I can’t seem to convince women to date me. They say I “have no relationship history” so I don’t know how to compromise or share. I can change my wardrobe, I can lose some weight, but I can’t change my “history.” What on earth do I say or do to convince women (both online and offline) to take a chance with me? I just want a chance to meet a special someone. Please help me. — Frustrated in Texas
You are the second longtime bachelor who has asked me this question in the last several weeks! I don’t know what pop psychologist came up with the thesis that never-married men are to be avoided. If anything, your letter shows how dangerous it is to make blanket generalizations.

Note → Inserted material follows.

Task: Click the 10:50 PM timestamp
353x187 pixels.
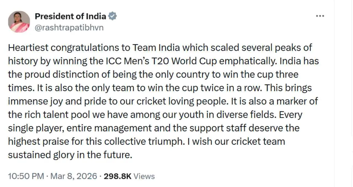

A man like you has much to offer. You are stable, have no bitter ex-wives who will interfere in a relationship, no children who are still trying to “find” themselves or tell you they hate your lady friends, and no alimony. I assume you are financially secure, and after a life in the military, have taken care of yourself physically.
Perhaps you should mention this to the next woman who tells you she doesn’t want to date you because you have no “history.” You should not hesitate to post your single status on your profile. Intelligent women will want to meet you, get to know you, and be willing to help you CREATE a history together. And those women who aren’t willing aren’t worth your time.Partner rejecting friends
DEAR ABBY: My partner, “Kevin,” and I have been together for 12 years. Although we have a close and loving relationship, one major sticking point has dogged us from early on.
I am 19 years younger than Kevin and very outgoing. I enjoy spending time with friends and socializing. I understand that when one is in a relationship, time spent with friends is reduced. However, if I become friends with someone, Kevin will find something wrong with the person, make unkind comments about them to me and make me feel guilty for wanting to be with them. It could be the person is too loud, too opinionated, has different eating habits than his, etc.
The friend’s gender or sexual orientation has no bearing. I have had to forgo friendships over the years because it’s just easier to do that than to argue. I love being with Kevin, but I’m not sure what I can do to resolve this challenge. He doesn’t feel a need to change. What should I do? — “Dan” in Pittsburgh
Start by recognizing that what Kevin is doing may be a reflection of his insecurity. The more time you spend with someone else, the less you spend with him. He doesn’t feel a need to change because his nitpicking has been successful in diverting you from these friendships.
Try this: The next time you become friendly with someone and Kevin starts putting the person down, don’t take the bait. Tell him he’s entitled to his opinion and if he’d like to join you, he is welcome. If not, you’ll see him later. It may help you to establish some independence. Mature adults can do that and still have a healthy relationship.